(Saved entries)
══════
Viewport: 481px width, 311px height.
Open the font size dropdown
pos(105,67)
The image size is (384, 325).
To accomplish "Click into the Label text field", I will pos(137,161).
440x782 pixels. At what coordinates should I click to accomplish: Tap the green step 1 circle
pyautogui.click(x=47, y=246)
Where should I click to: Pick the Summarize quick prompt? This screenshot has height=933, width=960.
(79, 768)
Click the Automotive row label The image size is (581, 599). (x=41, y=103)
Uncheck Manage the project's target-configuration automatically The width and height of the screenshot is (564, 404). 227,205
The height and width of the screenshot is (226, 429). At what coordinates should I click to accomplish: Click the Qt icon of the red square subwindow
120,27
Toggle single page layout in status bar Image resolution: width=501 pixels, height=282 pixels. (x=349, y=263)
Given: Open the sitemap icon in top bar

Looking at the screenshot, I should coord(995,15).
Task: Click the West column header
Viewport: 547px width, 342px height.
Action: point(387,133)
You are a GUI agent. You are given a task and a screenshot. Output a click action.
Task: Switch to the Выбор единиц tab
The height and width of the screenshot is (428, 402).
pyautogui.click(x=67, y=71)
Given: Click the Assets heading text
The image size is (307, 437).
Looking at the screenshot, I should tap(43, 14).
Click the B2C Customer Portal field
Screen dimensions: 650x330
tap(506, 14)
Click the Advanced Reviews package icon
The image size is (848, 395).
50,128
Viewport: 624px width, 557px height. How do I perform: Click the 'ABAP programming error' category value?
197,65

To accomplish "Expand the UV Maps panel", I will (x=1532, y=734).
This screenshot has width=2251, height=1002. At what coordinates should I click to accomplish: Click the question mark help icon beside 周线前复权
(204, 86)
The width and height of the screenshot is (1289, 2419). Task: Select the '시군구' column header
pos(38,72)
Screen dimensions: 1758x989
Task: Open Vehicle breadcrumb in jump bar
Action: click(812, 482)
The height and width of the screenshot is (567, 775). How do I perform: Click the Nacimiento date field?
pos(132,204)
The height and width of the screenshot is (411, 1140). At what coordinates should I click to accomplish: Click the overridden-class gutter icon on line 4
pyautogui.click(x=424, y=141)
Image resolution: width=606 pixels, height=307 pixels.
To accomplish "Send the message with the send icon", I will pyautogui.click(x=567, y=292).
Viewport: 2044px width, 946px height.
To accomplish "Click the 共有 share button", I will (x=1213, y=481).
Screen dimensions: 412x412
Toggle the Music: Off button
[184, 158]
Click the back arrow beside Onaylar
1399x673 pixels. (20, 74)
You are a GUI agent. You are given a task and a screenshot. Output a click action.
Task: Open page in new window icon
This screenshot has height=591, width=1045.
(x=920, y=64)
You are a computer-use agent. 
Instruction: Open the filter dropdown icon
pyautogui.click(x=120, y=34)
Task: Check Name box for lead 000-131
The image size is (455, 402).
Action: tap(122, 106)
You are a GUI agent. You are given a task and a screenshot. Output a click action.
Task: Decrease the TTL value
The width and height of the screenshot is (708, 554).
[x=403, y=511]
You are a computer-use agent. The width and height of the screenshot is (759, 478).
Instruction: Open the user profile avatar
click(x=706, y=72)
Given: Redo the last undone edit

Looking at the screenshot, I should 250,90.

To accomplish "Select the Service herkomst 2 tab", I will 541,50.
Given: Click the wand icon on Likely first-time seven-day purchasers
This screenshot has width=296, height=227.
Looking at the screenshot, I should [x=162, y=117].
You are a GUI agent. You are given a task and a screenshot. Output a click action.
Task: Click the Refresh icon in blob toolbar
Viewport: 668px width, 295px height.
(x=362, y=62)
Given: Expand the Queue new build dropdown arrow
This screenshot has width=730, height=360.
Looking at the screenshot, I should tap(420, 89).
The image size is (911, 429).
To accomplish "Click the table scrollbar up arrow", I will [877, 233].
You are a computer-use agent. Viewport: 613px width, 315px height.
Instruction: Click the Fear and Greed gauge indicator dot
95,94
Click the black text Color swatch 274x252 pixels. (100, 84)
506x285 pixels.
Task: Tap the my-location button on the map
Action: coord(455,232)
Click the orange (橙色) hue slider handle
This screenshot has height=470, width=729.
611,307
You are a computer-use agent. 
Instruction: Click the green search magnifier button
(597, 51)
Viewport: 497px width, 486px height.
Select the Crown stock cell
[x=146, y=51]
══════
• _Required work_: Copy out the lines above verbatim, starting at the line containing "Given: Click the wand" and ending at the last line of the entries.

• _Result_:
Given: Click the wand icon on Likely first-time seven-day purchasers
This screenshot has width=296, height=227.
Looking at the screenshot, I should [x=162, y=117].
You are a GUI agent. You are given a task and a screenshot. Output a click action.
Task: Click the Refresh icon in blob toolbar
Viewport: 668px width, 295px height.
(x=362, y=62)
Given: Expand the Queue new build dropdown arrow
This screenshot has width=730, height=360.
Looking at the screenshot, I should tap(420, 89).
The image size is (911, 429).
To accomplish "Click the table scrollbar up arrow", I will [877, 233].
You are a computer-use agent. Viewport: 613px width, 315px height.
Instruction: Click the Fear and Greed gauge indicator dot
95,94
Click the black text Color swatch 274x252 pixels. (100, 84)
506x285 pixels.
Task: Tap the my-location button on the map
Action: coord(455,232)
Click the orange (橙色) hue slider handle
This screenshot has height=470, width=729.
611,307
You are a computer-use agent. 
Instruction: Click the green search magnifier button
(597, 51)
Viewport: 497px width, 486px height.
Select the Crown stock cell
[x=146, y=51]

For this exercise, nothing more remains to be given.